Клодетт испытала сильное желание встать и подвигаться, походить, возможно, вообще выйти на улицу. Оно поднималось от самых ступней вверх по ногам, завихрялось вокруг талии, взмывало по спине к шее и к голове. Тимо, кажется, почувствовал эту перемену. Может, ее рука под его ладонью сжалась или дрогнула, поскольку давление его руки стало более основательным и жестким. Не глядя на нее и незаметно для журналиста, он передал молчаливое сообщение: «Терпи, сиди спокойно, я знаю, что ты ненавидишь такую болтовню, но скоро она закончится». Как обычно, вдруг возникло побуждение резко встать и воспротивиться. Школьные отчеты о ее поведении обычно сообщали: «Клодетт не умеет сидеть спокойно». «Assieds-toi!»[58] – обычно выговаривала ей мать за обеденным столом. Клодетт представила, как славно было бы сейчас прогуляться по Восемьдесят шестой улице, вдыхая свежий весенний воздух, разглядывая встречных прохожих, почувствовать под ступнями вибрацию городской жизни, скользя мимо витрин магазинов, обеденных столов, вдоль строительных лесов и кафе-мороженых, мимо гастрономических прилавков, всем телом почувствовать встряску от грохота подземных электричек в глубоких туннелях метро и стряхнуть с себя тягостное ощущение этого разговора, этого интервью, этой случайной встречи, чтобы освободить голову от такой чепухи и задуматься о важных вещах.
Потому что здесь думать она не в состоянии, именно сейчас, когда этот занудный журналист высасывает слова из Тимо, из нее и наполняет ими свой блокнот. Этот парень развалился на кресле в ее комнате, купленном для нее матерью на блошином рынке, прекрасном кресле с плоскими дубовыми подлокотниками и гобеленовой обивкой. Способен ли этот бумагомаратель оценить его красоту, тонкое мастерство исполнения? Клодетт не думала, что способен.
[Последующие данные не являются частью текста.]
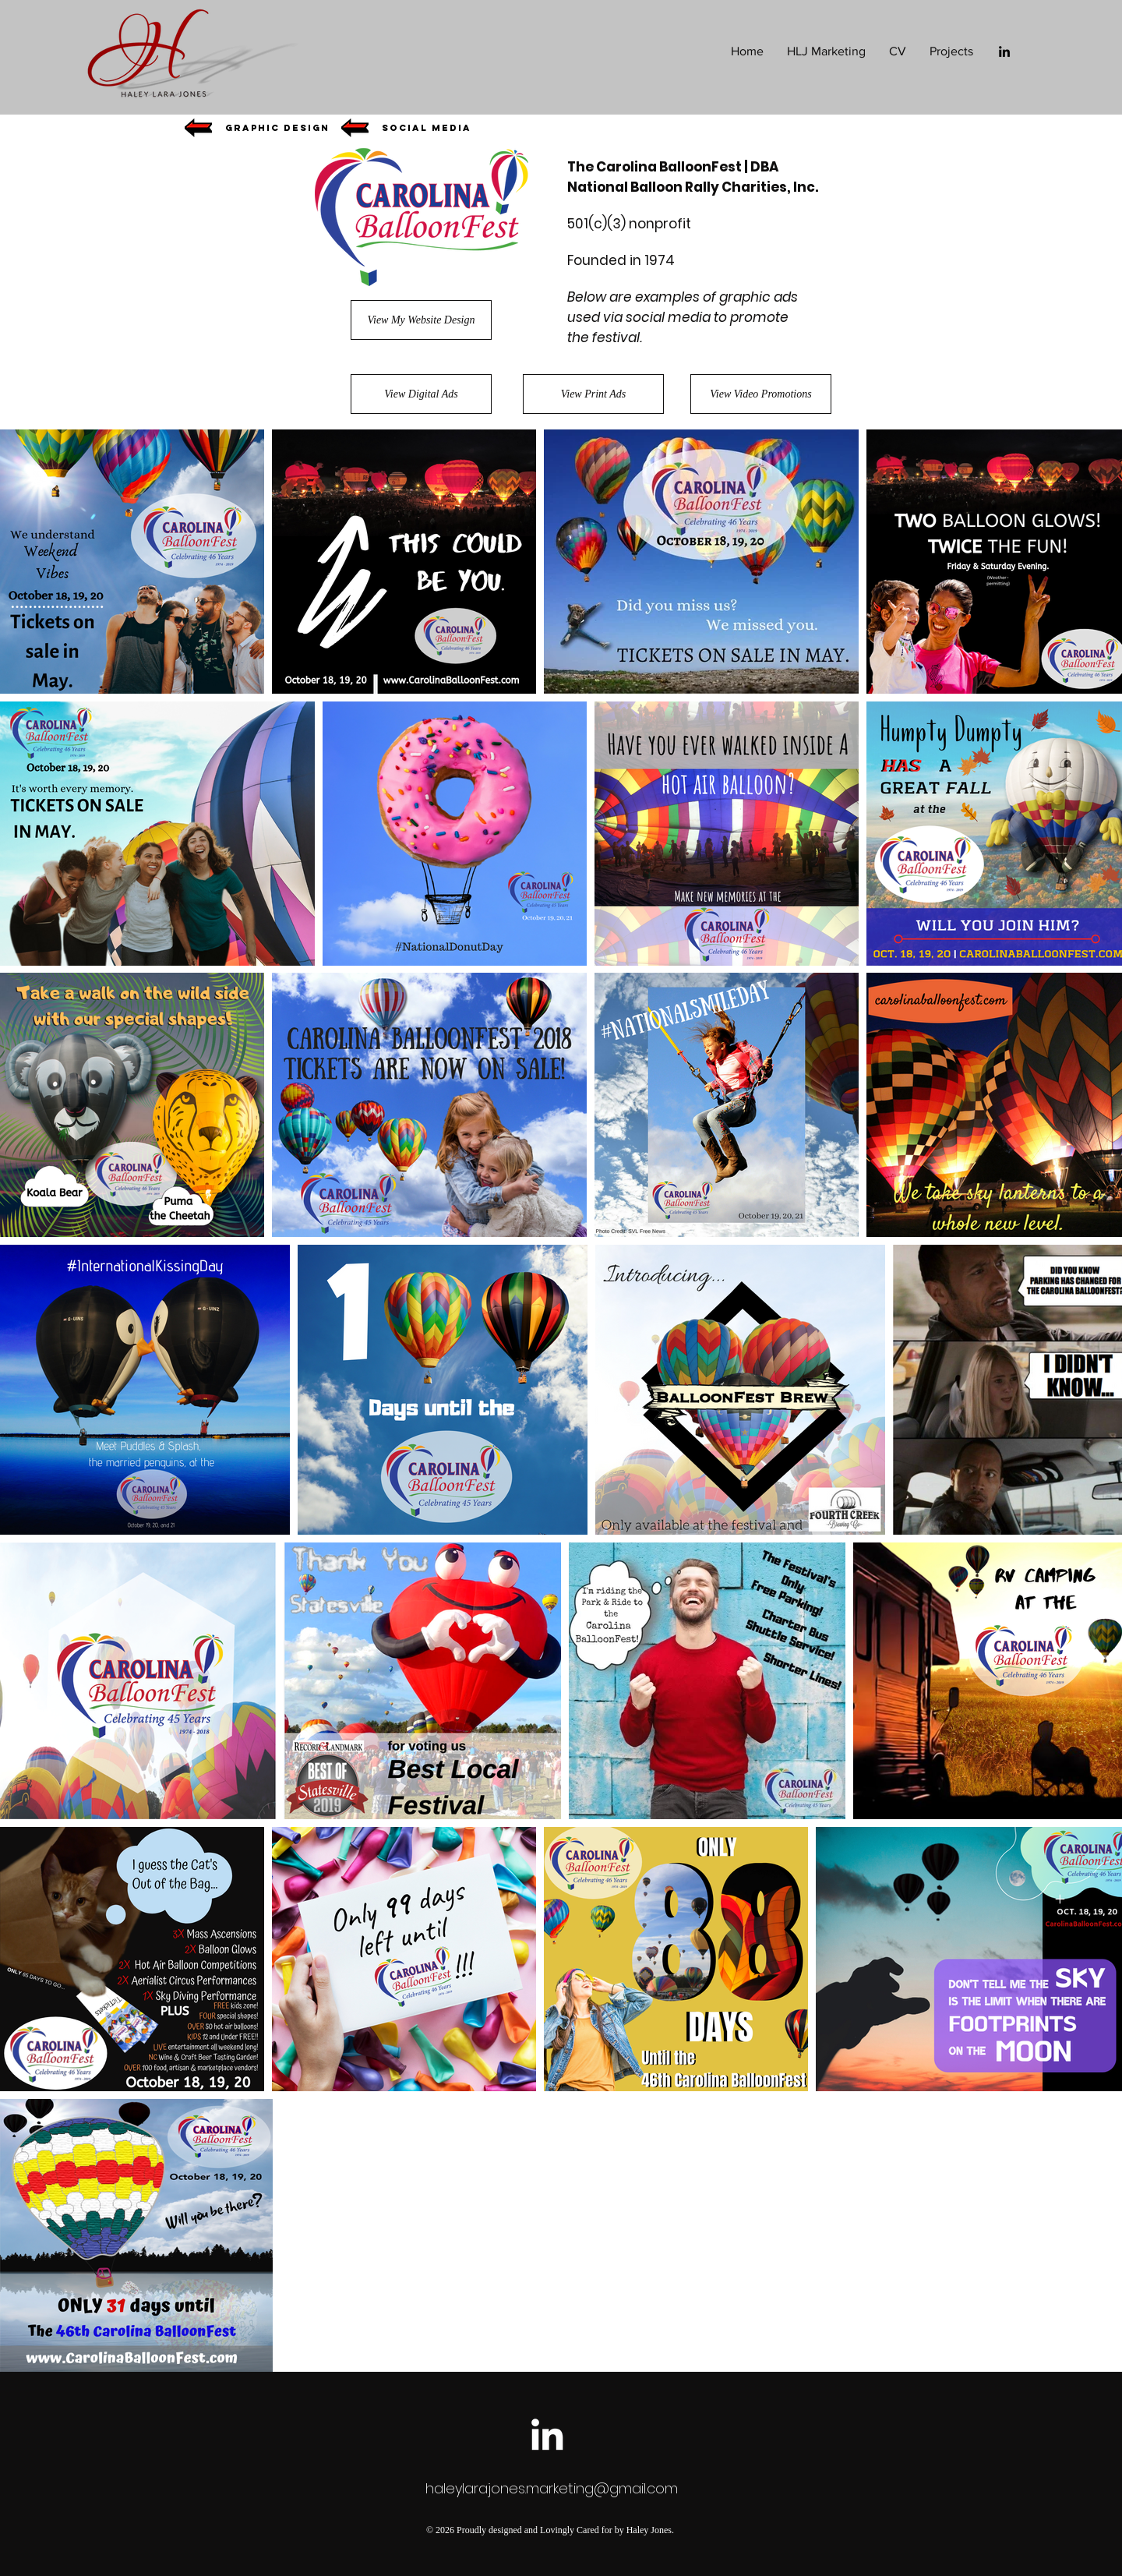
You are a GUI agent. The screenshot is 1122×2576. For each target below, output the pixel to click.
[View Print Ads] (593, 394)
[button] (277, 127)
Она не могла сейчас думать… вообще не могла. Ей хотелось вернуться к финальным кадрам смонтированного фильма, поскольку что-то там не получилось, оставалась какая-то дисгармония, а она пока не могла понять, что ее не устраивало. То ли диалог в коридоре между ее героиней и актером, игравшим ее мужа. Надо ли продлить этот разговор или, наоборот, он слишком затянут? Не лучше ли им попросту вырезать эту заключительную сцену? Или стоило подчеркнуть важность мимолетности времени? Пара вставных кадров обычной беспорядочной уличной толпы?
Клодетт не могла найти верное решение. Невозможно ничего решить под раздражающую болтовню этого журналиста, болтовню Тимо, когда нет ни места, ни покоя здесь, в ее собственном доме, единственном месте, где ей должно думаться лучше всего. Способна ли она принять столь важное решение – о заключительных минутах фильма! – когда в ее мыслях опять закрутилась голова квебекской секретарши?
Гладкие блестящие волосы, цвета обугленной древесины, обычно стянутые в высокий «конский хвост». Клодетт с легкостью представила сейчас, как уязвимо смотрелась сзади ее шея, как дергался хвост волос между лопаток, когда она поворачивала голову, чтобы ответить на телефонный звонок или напечатать что-то на клавиатуре, или обращалась к Тимо, если он работал в спальне. Как иногда, возвращаясь в квартиру, Клодетт замечала влажность волос девушки, словно она недавно их вымыла, стянула резинкой и подсушила концы над батареей, которую Клодетт так заботливо включала, сознавая, что зима выдалась такой холодной, очень холодной. «Странно, – внезапно подумала Клодетт, – зачем мыть волосы в такой холод, да еще днем».